The Board of Trustees Educational Policy Committee September agenda item “Upper-Division General Education and Degree Completion, Information (Amended)” is a proposal to require, where feasible, all four-year bachelor’s degree programs to require no more than 120 semester or 180 quarter units to complete. The item started out as a proposal to eliminate the upper division general education requirement for CSU undergraduate degrees. The initial proposal was put on the BOT agenda with no prior notice to the ASCSU, and no consultation with faculty. After significant concern expressed by statewide and local faculty governance bodies and campus faculty about the lack of consultation and the potentially significant impact of the proposal on curricula throughout the CSU, the BOT proposal was modified and sent to the ASCSU during its plenary meeting on Friday, September 14, 2012.
The SSU Academic Senate is committed to active partnership in shared governance as it upholds the principle of the faculty’s primary responsibility for the curriculum, a responsibility noted in the CSU Board of Trustees Statement on Collegiality and the American Association of University Professors’ Principles Statements. Of major concern in carrying out that responsibility is the quality of the degree. Because of its potentially significant impact on the nature and content of degrees throughout the CSU system, the proposal to bring all degrees down to 120 units wherever feasible should be thoroughly evaluated by faculty before action by the Board of Trustees.
The SSU Academic Senate is opposed to several aspects of the amended proposal. First,
the timelines for compliance with the 120/180 unit goal do not allow campus program faculty sufficient time to evaluate their required coursework against the benchmark unit level set in the BOT proposal or adequate time for the appropriate faculty governance committees to review proposed program changes.

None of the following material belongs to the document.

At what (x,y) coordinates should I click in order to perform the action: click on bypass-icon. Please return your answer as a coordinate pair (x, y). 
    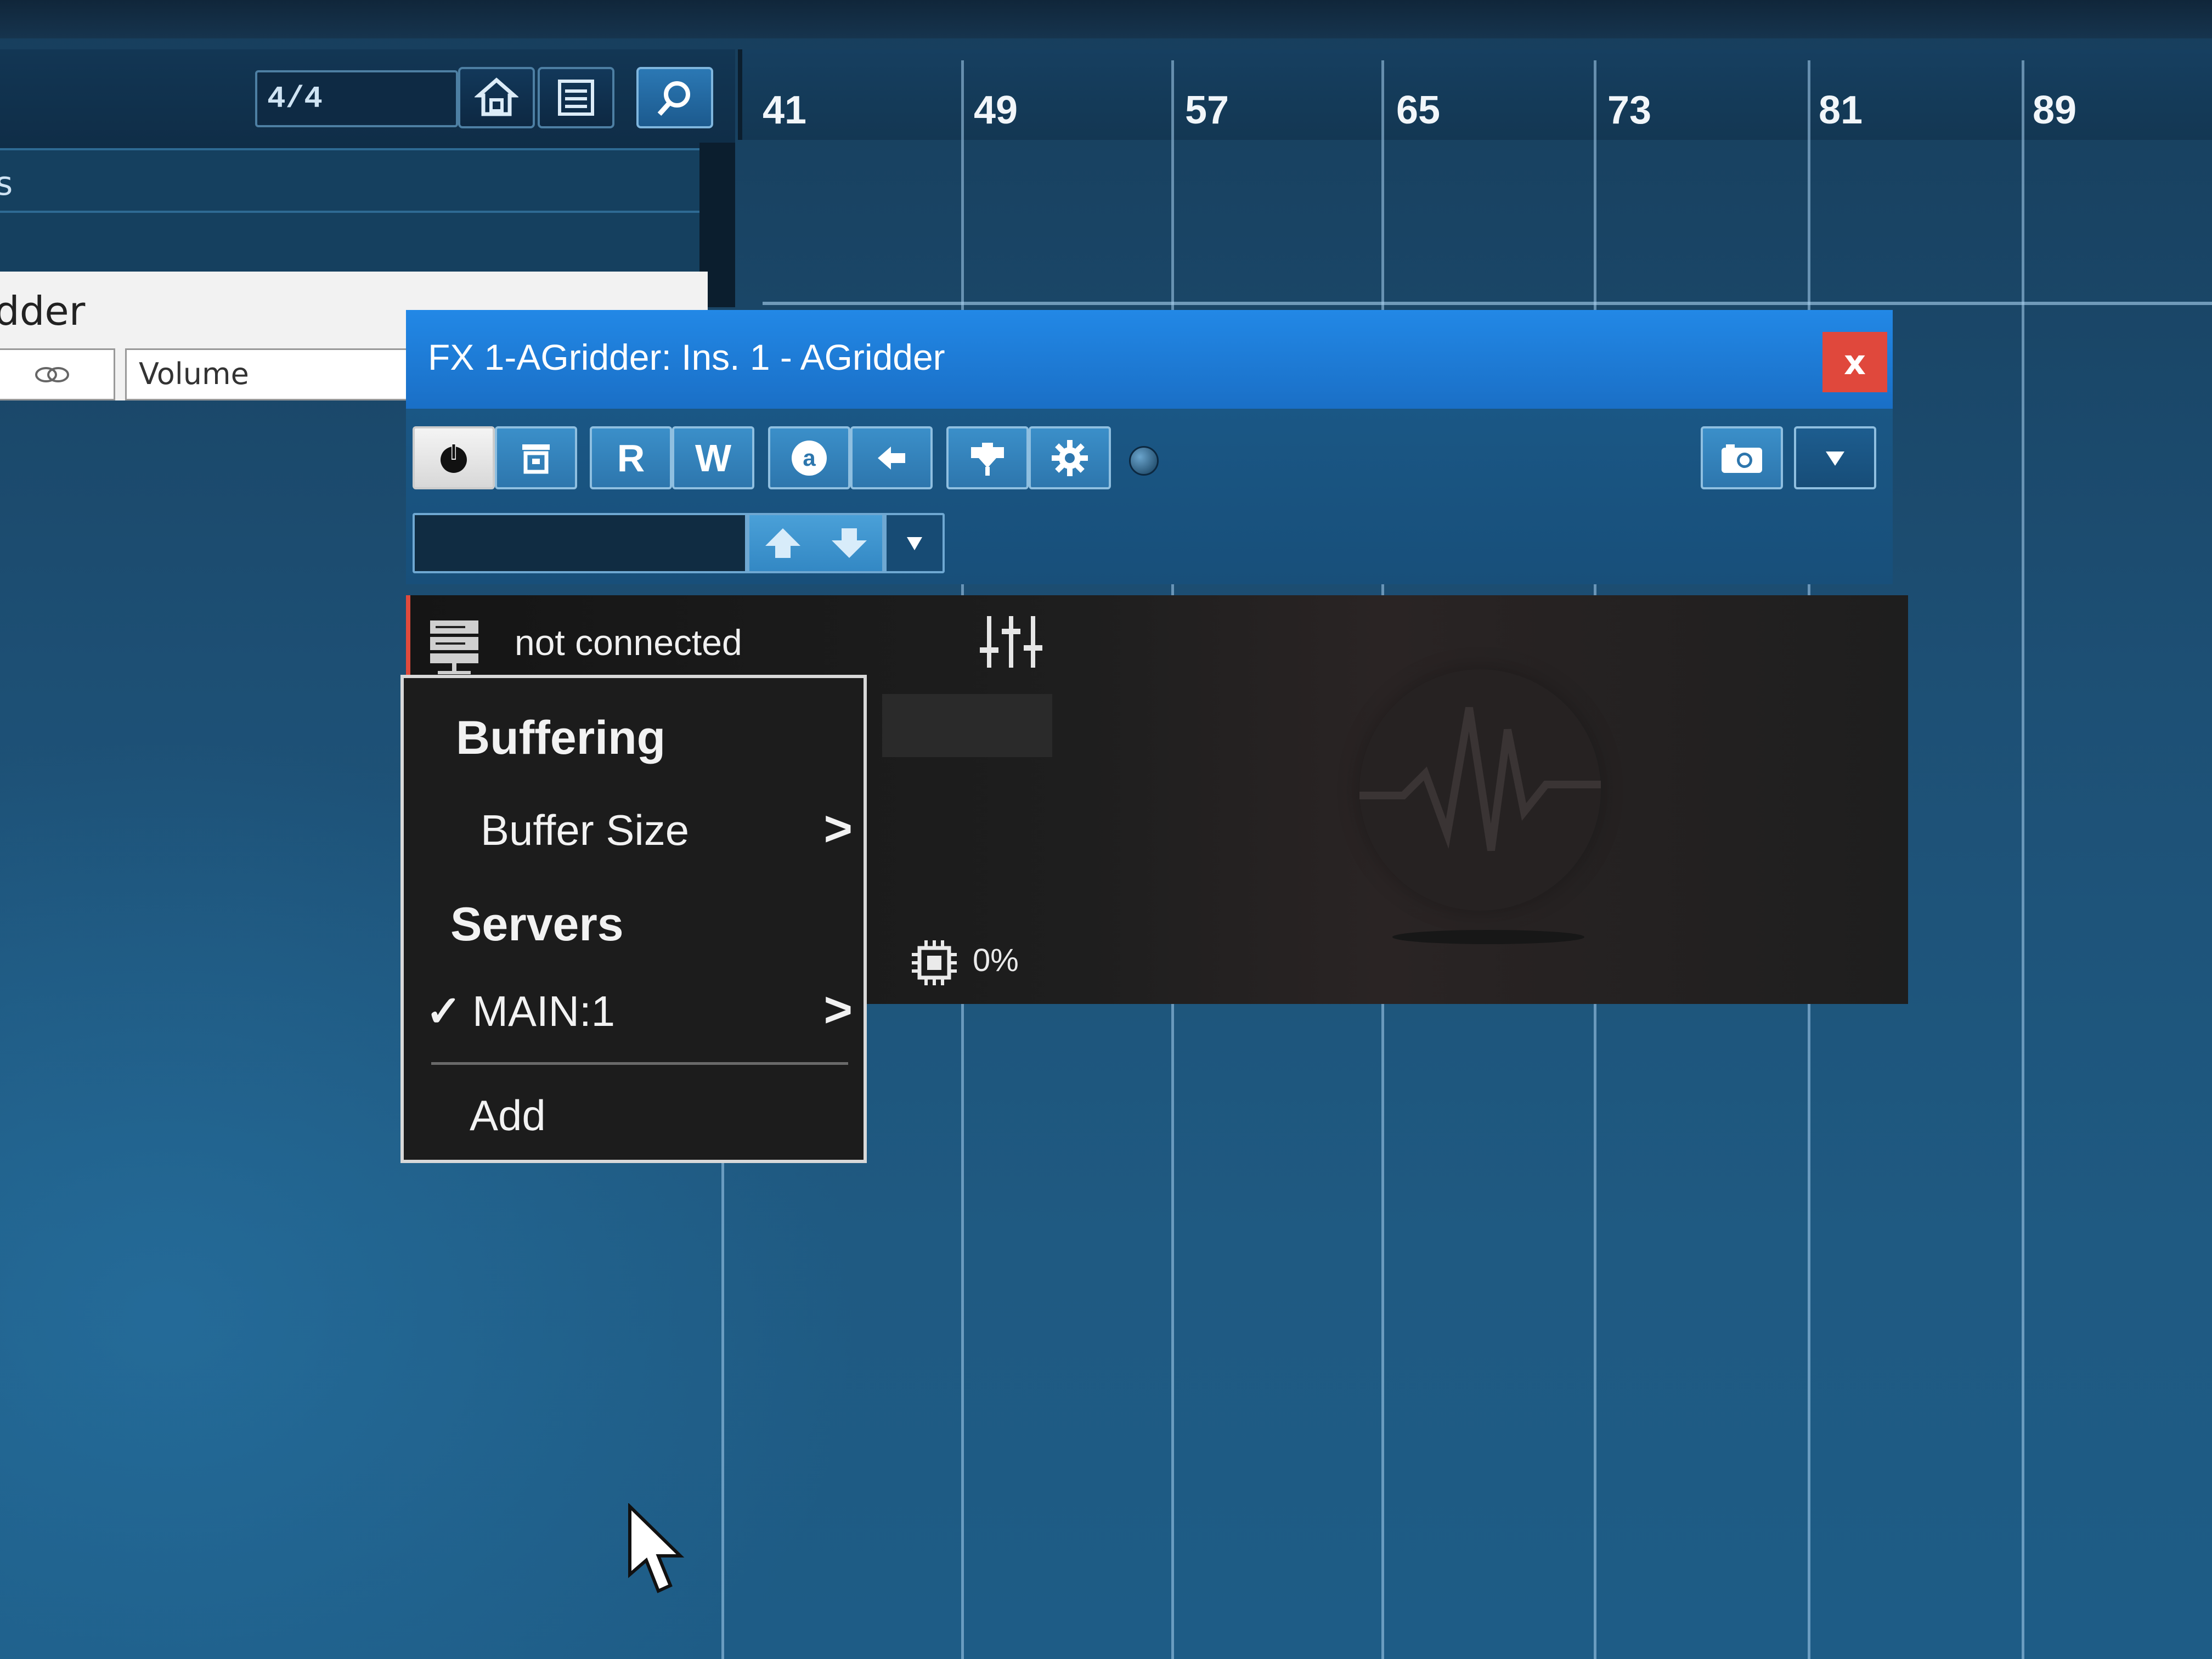
    Looking at the image, I should click on (536, 459).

Second, there is no re-affirmation of the CSU commitment to educational breadth by urging programs to maintain a strong GE component. A significant path to reducing units-to-degree outlined in the Summary is a reduction in systemwide general education (GE) requirements. GE has long been an indicator of the CSU commitment to provide an education that goes beyond specific major requirements or career skills. Through GE students are introduced to diverse ways of looking at problems and understanding the world, a skill of lasting value in an interdependent and globalized world.
Third, the provision for chancellor’s action to reduce unit requirements on non-complying programs is inconsistent with well-recognized tenets of shared governance. Faculty’s primary responsibility for the curriculum is well-established in CSU and AAUP statements. Providing for the chancellor to act to reduce unit requirements for specific degrees is a violation of academic freedom and undermines the principle that faculty, as experts in their field, are best qualified to determine the appropriate level and extent of knowledge needed to earn a university degree.